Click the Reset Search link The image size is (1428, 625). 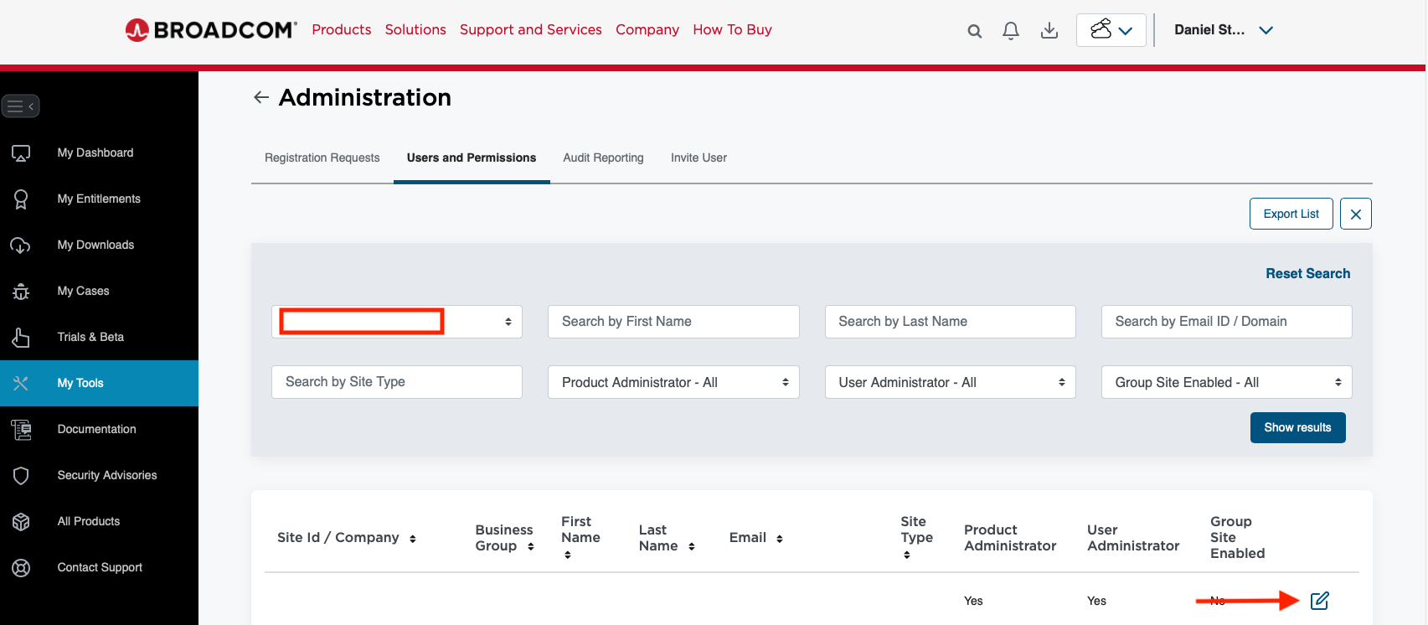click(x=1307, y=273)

____________________

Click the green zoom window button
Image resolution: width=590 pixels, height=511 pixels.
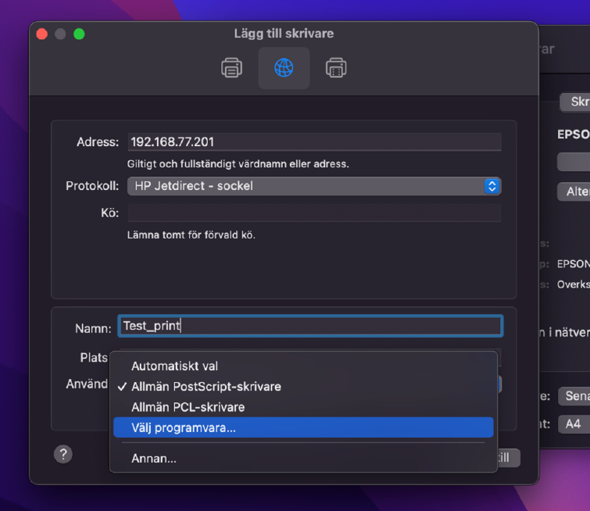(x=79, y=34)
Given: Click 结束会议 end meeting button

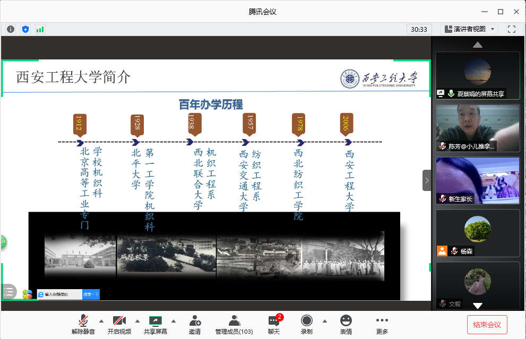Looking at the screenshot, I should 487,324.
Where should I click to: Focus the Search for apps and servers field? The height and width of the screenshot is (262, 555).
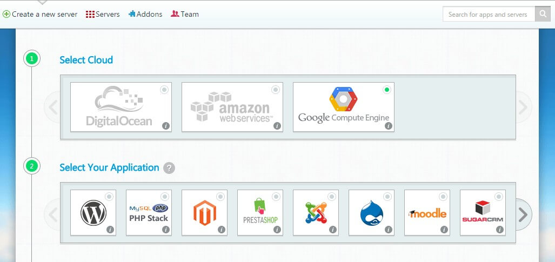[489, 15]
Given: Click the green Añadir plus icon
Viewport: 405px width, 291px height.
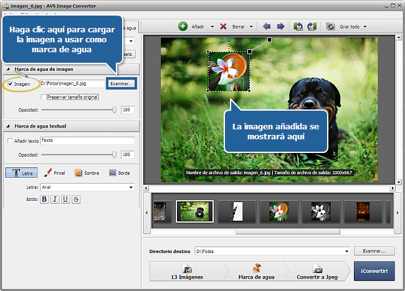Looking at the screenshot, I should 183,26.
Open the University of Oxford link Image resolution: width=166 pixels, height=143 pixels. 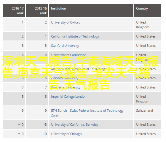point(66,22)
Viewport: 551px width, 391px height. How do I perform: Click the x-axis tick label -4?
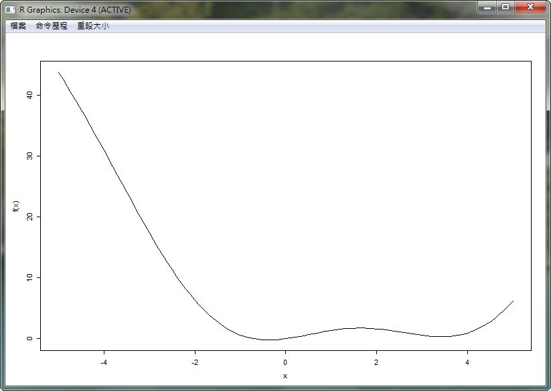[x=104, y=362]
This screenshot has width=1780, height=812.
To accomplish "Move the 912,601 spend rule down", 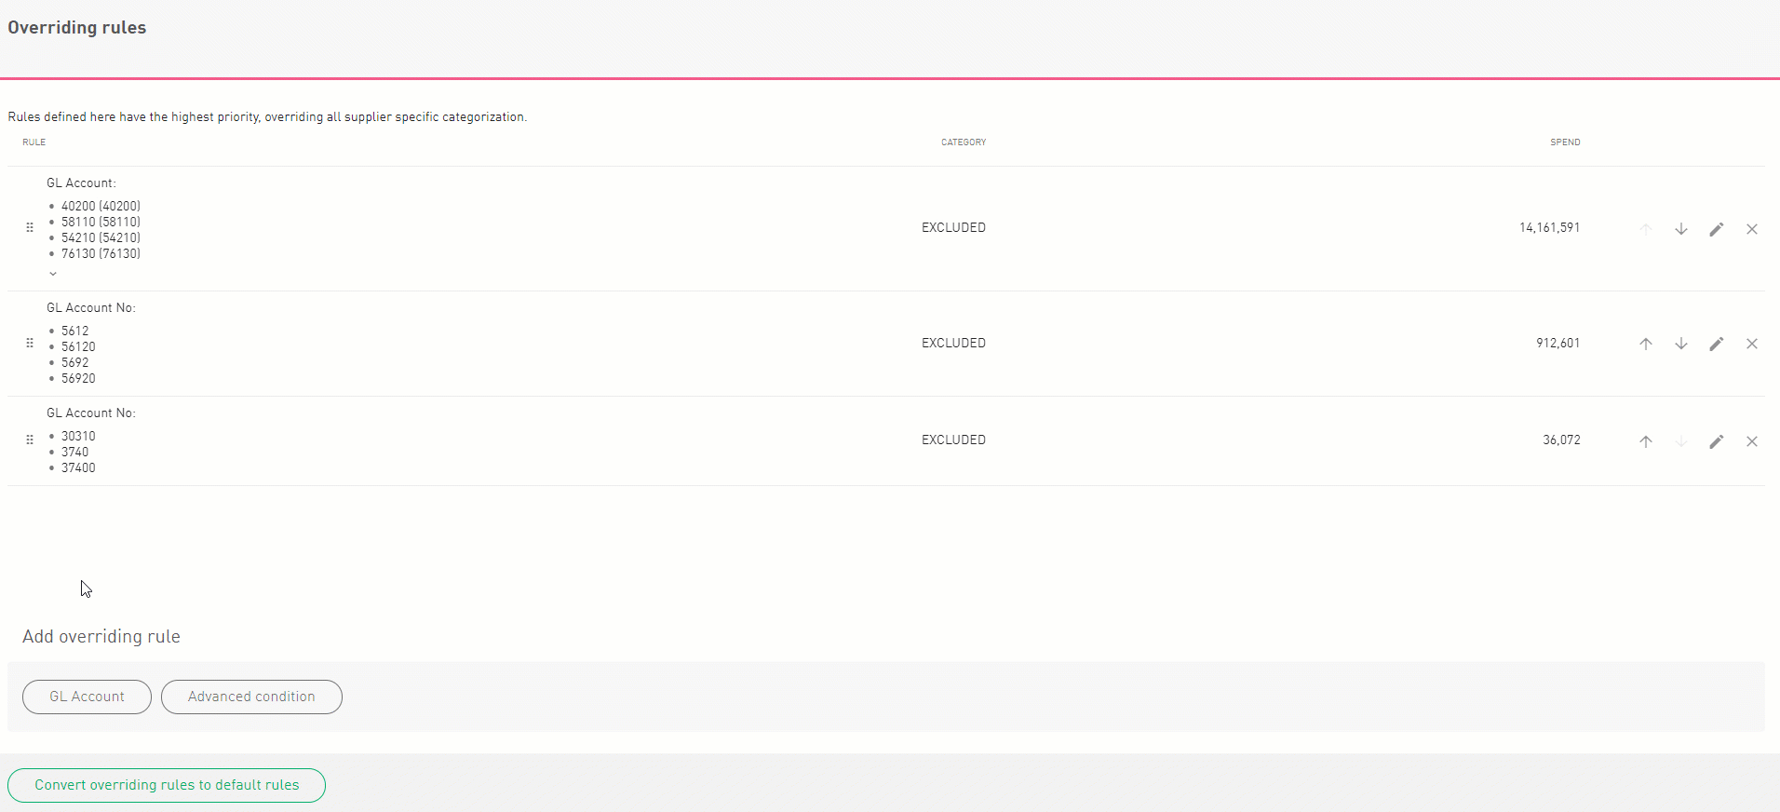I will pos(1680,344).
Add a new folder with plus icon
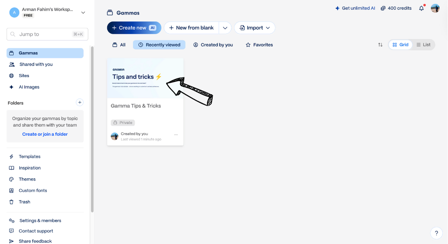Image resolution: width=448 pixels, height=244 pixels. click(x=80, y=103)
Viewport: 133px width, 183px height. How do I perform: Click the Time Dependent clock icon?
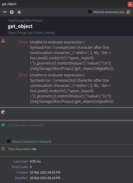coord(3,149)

____________________

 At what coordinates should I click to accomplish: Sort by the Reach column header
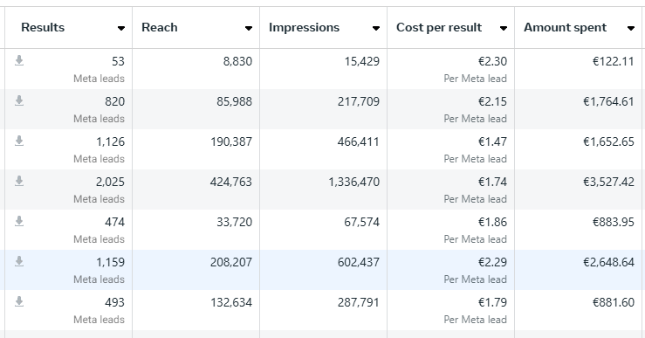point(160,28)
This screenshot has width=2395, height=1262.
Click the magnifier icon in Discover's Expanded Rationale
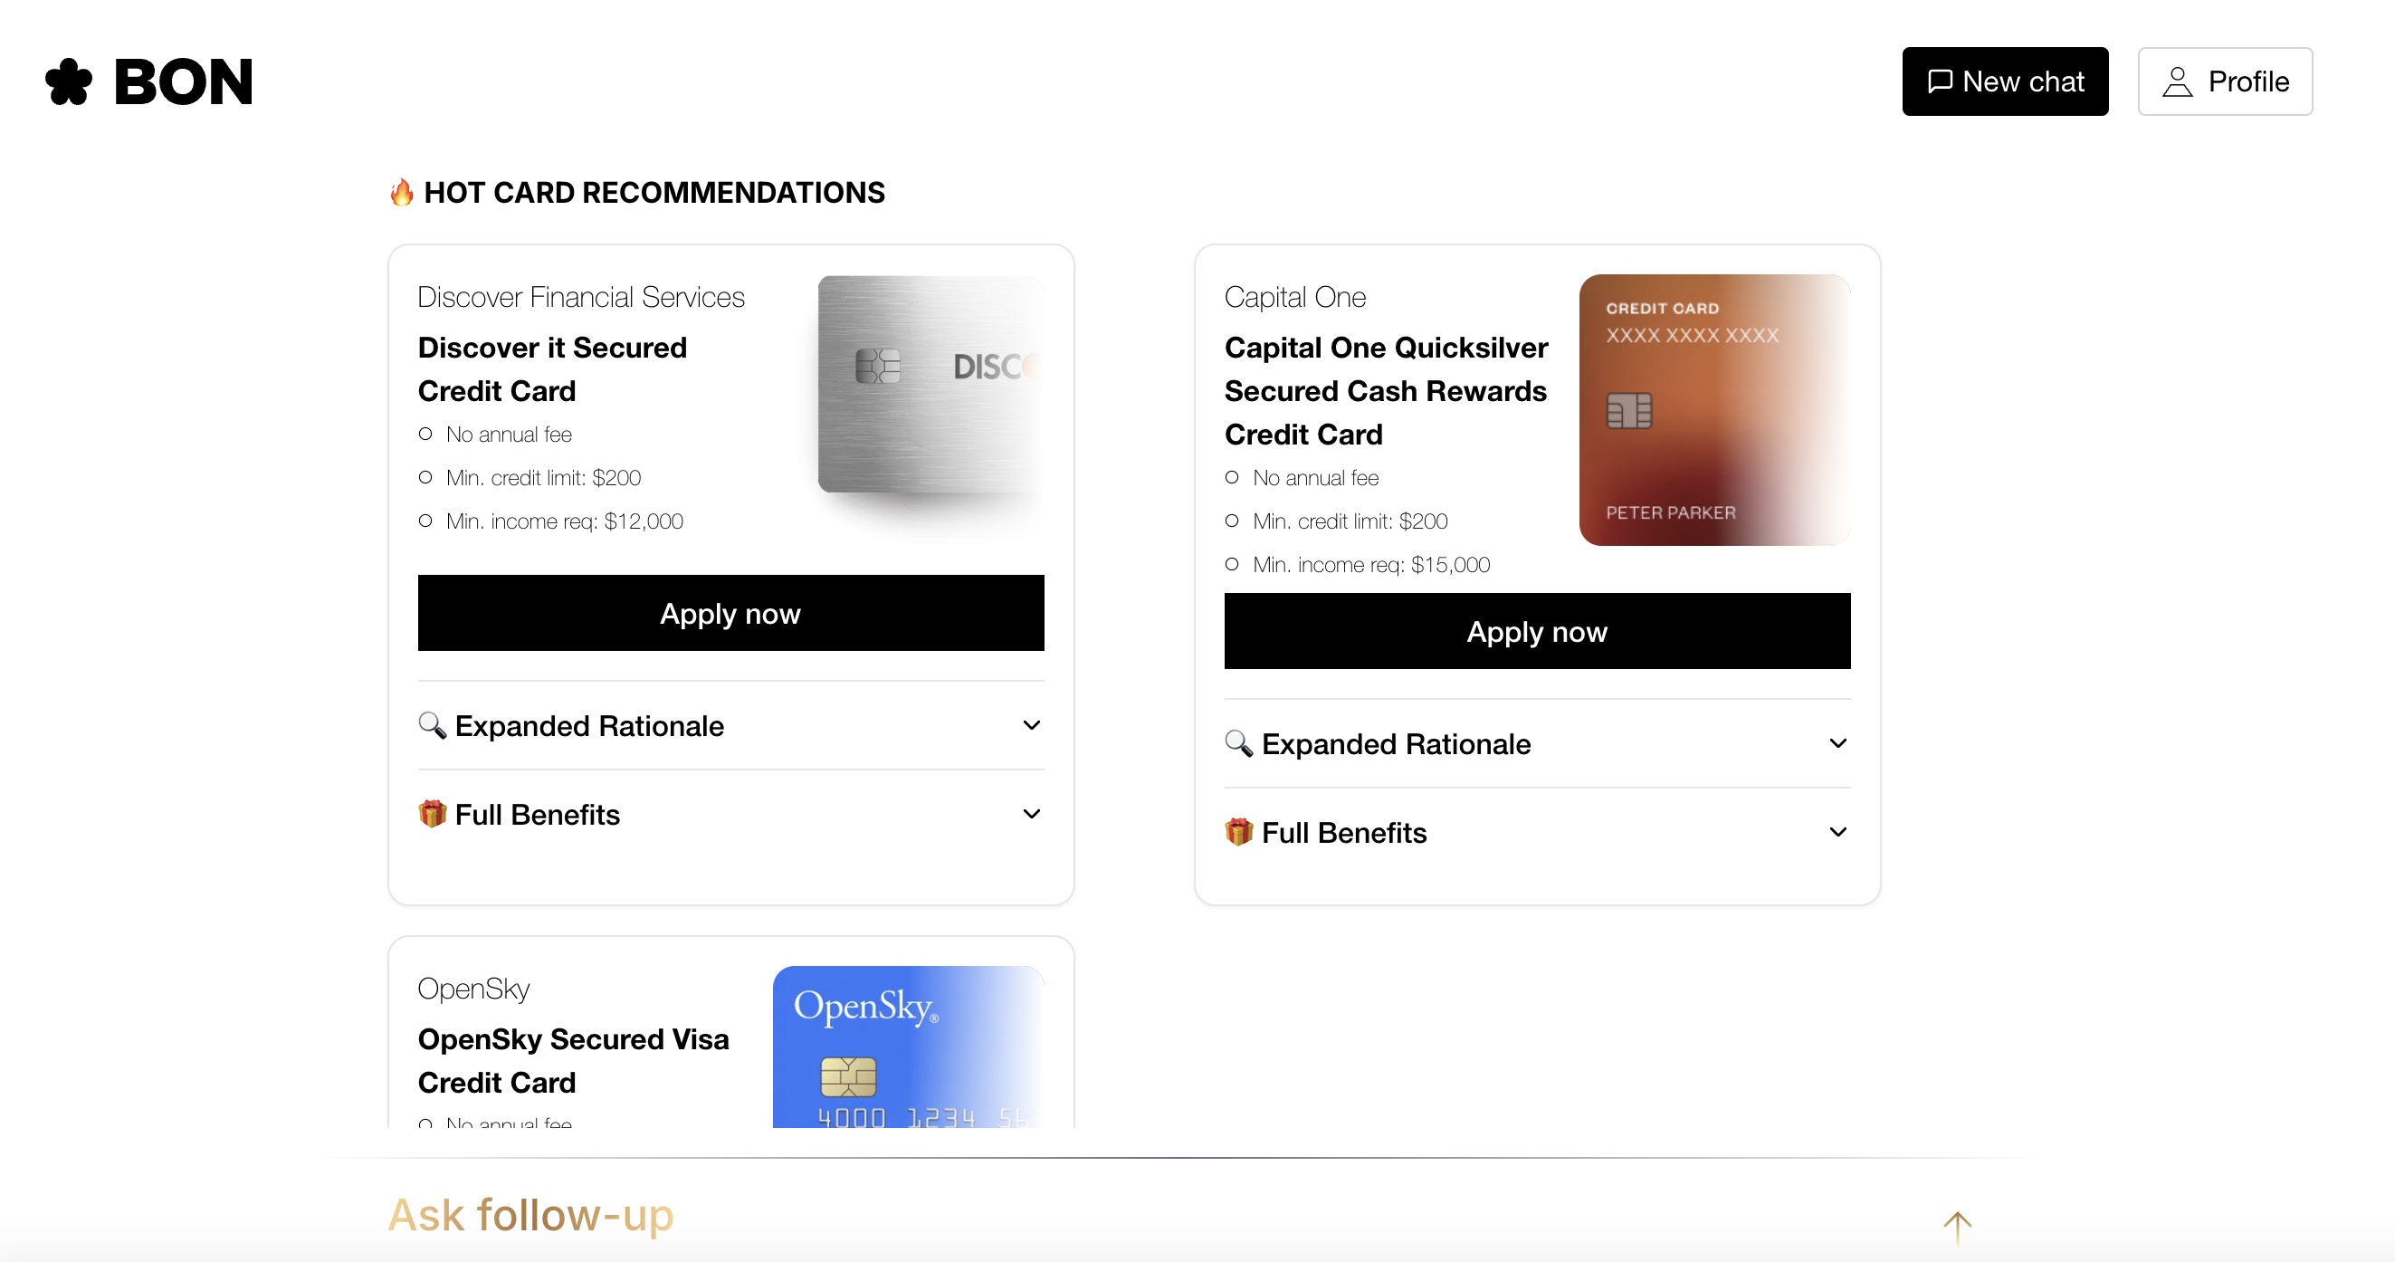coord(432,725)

____________________

Check each line of the records for the word "green", and show the lines that contain it.

Click the green zoom window button
Given: Click the green Añadir plus icon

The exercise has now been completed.